5. The Court has considered the arguments of the learned counsel and is of the view that there exist two concurrent judgments and that no infirmity has been identified in respect thereof. With regard to the issue of tenancy, the learned counsel for the applicant was confronted with the following segment of the applicant’s written statement:
“That, the contents of Para No.05 and 06 of the plaint are vehemently denied and opposed to the extent that neither Assadullah Khan handed over the possession of the suit shops to plaintiff nor he has got sale out the same to him nor defendant No.01 is the tenant of the plaintiff or any other person, question for relationship of tenant and land lord between the parties does not arise and no such kind of rent agreement has come on record.”
6. Upon so confronted, the learned counsel withdrew the said argument and admitted that the same was in dissonance with the pleadings before the trial / appellate courts.

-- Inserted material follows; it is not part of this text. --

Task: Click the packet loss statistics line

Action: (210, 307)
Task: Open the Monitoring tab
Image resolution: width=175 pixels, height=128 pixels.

7. It is noted that the matter proceeded originally before the trial court and after recording of evidence the same was decided in favor of the respondent herein. The findings of fact, and law, were assailed before the appellate Court whereat the trial Court judgment was maintained. In the presence of two concurrent findings of fact no justifiable rationale has been advanced to merit the exercise of revisional jurisdiction.
8. It is trite law that the concurrent findings coupled with a preponderance claim supported by evidence may not be ordinarily interfered with by a Court in exercise of revisional jurisdiction. It is also within the contemplation of this Court that the exercise of revisional jurisdiction does not generally entail reappraisal of evidence. Reliance in this regard is placed upon the judgments of the superior Courts reported as 1997 SCMR 1139, 2000 SCMR 431, 2004 SCMR 877 and 2002 CLC 1295.
9. It is observed that the two concurrent judgments have eloquently addressed all the issues in dispute between the parties inter se and that no impropriety or misfeasance whatsoever has been demonstrated to have occurred in such regard.
10. In view of the foregoing, it is the considered opinion of this Court that present Civil Revision Application is devoid of merits and the same, along with listed application, is hereby dismissed.